▶ _Records provided_:
◇ ◇ ◇ ◇

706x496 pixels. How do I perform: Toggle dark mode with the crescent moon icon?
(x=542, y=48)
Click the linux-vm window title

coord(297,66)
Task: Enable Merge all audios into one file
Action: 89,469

◇ ◇ ◇ ◇

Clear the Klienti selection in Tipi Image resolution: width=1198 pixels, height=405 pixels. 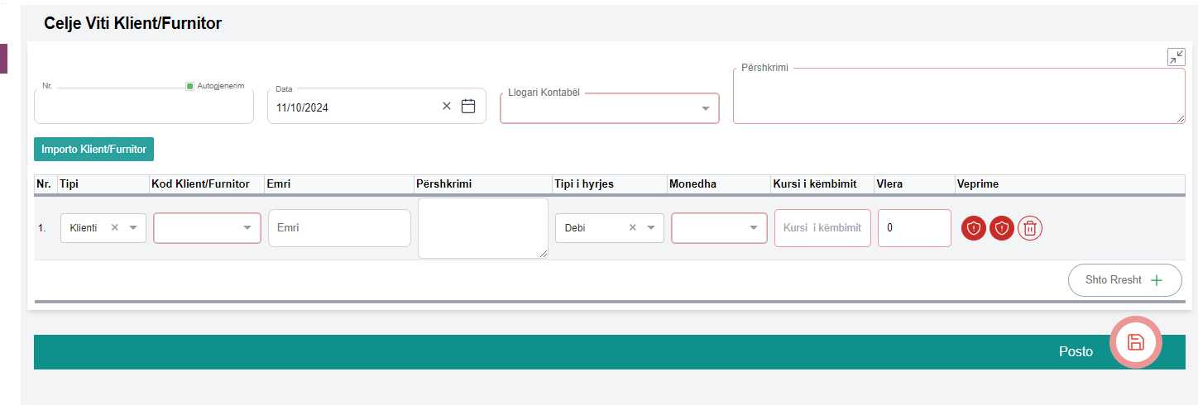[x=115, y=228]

◇ ◇ ◇ ◇

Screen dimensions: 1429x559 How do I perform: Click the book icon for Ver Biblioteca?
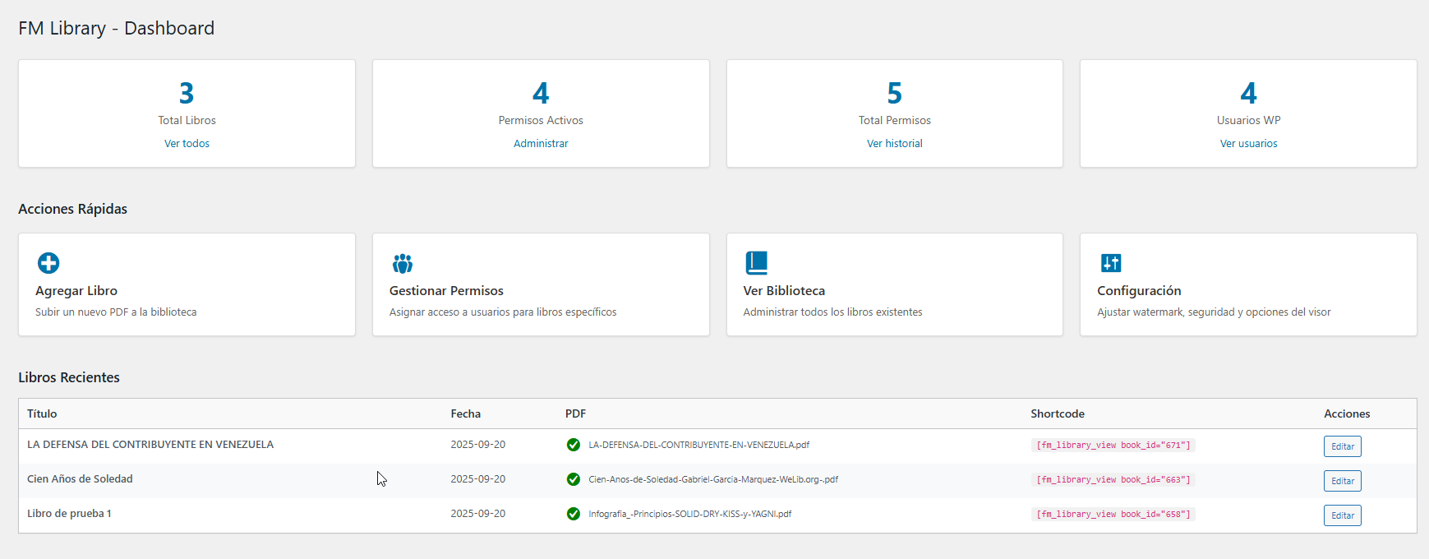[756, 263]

◇ ◇ ◇ ◇

▶ _The task_: Quote the entries starting at the line containing "706x496 pixels. How" and ending after the line containing "Action: 89,469", reproducing every line in that span exactly.

▶ _The reply_:
706x496 pixels. How do I perform: Toggle dark mode with the crescent moon icon?
(x=542, y=48)
Click the linux-vm window title

coord(297,66)
Task: Enable Merge all audios into one file
Action: 89,469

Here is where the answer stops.